Zero inflation is great news these days for low income families.  This is because more and more government policies affecting income are being set without regard to the inflation rate.  If you work on the minimum wage, you can expect your pay to rise 23 per cent and tax allowance 18 per cent by 2020 to meet Conservative election pledges.  If you’re a pensioner, the Triple Lock will increase your state pension by at least 13 per cent in that period.  Whether this makes you much better off will depend on how much prices rise.  Conversely, the pledge of a freeze in working age benefits and tax credits will cause those elements of income to fall, in real terms, by the inflation rate.

The experience of 2015, looked at in isolation, demonstrates this point.  The budgets published in today’s update of the Minimum Income Standard as what households need for an acceptable standard of living have barely changed.  So in the last year in which working-age benefits rise by 1% – seen as a mean measure when it replaced index-linking in 2013 – this is making recipients very slightly better off relative to their needs.  It certainly makes a change from the steady deterioration of the past few years.  If you’re an out of work lone parent your income is 43 per cent short of the minimum budget today, compared to 32 per cent in 2008.  The same lone parent working full time on the minimum wage and paying for childcare was only 2 per cent short in 2008, but this has grown to 14 per cent.

Even the return of modest inflation will extend this deterioration for such families, as a result of the benefits freeze.  True, higher minimum wages and tax allowances will help those in work, but much of this will be clawed back for those on Universal Credit, which will be reduced by 65 per cent of any increase in post-tax pay.

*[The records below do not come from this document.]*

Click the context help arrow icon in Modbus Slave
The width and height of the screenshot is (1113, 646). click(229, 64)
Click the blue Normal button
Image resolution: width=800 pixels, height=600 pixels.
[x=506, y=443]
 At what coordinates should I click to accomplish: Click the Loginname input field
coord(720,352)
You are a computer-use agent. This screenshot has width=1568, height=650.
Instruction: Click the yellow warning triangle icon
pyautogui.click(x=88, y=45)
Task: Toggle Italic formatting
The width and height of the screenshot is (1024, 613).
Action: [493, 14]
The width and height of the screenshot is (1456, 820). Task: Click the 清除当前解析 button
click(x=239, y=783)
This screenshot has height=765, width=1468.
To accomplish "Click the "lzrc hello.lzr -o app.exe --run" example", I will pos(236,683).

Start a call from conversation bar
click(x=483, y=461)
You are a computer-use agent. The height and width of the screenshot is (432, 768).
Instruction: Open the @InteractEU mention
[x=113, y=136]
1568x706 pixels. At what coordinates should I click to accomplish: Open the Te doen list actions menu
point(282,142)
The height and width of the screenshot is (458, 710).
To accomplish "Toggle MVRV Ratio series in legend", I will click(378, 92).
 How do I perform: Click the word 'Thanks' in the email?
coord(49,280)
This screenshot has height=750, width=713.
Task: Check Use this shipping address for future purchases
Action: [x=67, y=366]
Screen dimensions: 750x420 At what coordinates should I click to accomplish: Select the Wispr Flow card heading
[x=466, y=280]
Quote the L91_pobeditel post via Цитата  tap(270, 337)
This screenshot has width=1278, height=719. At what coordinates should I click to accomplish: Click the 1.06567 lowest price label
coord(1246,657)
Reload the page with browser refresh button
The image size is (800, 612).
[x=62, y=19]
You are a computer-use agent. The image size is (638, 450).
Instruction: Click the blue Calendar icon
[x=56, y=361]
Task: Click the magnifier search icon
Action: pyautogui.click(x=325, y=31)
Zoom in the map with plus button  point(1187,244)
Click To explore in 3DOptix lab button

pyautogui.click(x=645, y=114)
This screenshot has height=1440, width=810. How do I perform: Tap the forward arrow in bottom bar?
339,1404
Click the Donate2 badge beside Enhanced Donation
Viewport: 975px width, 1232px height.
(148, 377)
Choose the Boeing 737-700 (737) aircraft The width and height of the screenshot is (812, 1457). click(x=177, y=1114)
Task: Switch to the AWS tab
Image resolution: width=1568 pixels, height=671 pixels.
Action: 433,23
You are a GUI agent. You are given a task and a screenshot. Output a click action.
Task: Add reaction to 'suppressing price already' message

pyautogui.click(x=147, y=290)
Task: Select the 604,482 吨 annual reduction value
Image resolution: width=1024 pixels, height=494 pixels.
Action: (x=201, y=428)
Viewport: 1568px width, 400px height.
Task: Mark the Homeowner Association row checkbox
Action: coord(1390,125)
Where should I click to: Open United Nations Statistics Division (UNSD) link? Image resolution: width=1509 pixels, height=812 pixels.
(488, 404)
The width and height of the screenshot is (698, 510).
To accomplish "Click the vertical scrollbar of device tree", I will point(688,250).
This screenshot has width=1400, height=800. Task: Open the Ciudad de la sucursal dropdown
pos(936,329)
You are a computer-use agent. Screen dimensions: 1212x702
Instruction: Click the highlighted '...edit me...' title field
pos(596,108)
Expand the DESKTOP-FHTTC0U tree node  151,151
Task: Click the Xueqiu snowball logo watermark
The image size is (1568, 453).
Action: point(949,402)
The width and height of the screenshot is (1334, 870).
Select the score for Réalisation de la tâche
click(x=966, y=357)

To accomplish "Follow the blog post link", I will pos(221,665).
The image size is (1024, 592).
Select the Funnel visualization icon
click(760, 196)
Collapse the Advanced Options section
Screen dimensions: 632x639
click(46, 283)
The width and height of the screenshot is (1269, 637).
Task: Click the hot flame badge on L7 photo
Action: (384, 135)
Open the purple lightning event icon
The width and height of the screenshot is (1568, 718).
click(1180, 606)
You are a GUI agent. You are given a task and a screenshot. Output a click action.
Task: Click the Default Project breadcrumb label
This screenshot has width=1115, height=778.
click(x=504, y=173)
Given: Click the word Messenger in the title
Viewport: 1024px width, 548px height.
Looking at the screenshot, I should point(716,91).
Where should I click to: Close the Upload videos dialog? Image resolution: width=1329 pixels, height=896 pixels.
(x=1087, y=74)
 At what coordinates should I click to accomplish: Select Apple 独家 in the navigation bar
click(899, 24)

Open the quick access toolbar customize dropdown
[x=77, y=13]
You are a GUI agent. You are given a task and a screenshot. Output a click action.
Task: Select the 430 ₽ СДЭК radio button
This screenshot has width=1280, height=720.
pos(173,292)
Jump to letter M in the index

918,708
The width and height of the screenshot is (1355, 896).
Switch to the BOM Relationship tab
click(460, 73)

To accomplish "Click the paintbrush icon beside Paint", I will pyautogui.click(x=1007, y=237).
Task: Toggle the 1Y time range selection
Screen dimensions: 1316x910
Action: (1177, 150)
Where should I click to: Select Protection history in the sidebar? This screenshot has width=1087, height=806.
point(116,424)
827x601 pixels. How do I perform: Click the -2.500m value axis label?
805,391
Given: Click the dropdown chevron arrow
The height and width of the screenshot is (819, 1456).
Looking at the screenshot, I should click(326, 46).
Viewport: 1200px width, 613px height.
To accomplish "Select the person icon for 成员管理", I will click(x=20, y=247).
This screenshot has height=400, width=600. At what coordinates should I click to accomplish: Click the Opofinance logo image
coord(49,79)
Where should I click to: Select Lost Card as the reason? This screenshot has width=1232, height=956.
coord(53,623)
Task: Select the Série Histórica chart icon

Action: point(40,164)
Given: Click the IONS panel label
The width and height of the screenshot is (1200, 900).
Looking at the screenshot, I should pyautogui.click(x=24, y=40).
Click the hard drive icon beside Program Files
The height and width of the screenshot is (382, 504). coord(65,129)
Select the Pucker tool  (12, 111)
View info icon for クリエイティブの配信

In next week’s Budget, we’ll learn whether rumours of serious cuts to the Child Tax Credit are true; if they are, the incomes of the worst-off families will take a further dive.  If they do, the only solace for such families is that more generous treatment of childcare is round the corner.  I suspect that many of them have stopped even hoping for greater largesse from the state.  But as they struggle to pay for the essentials of life, they should certainly be hoping for low inflation.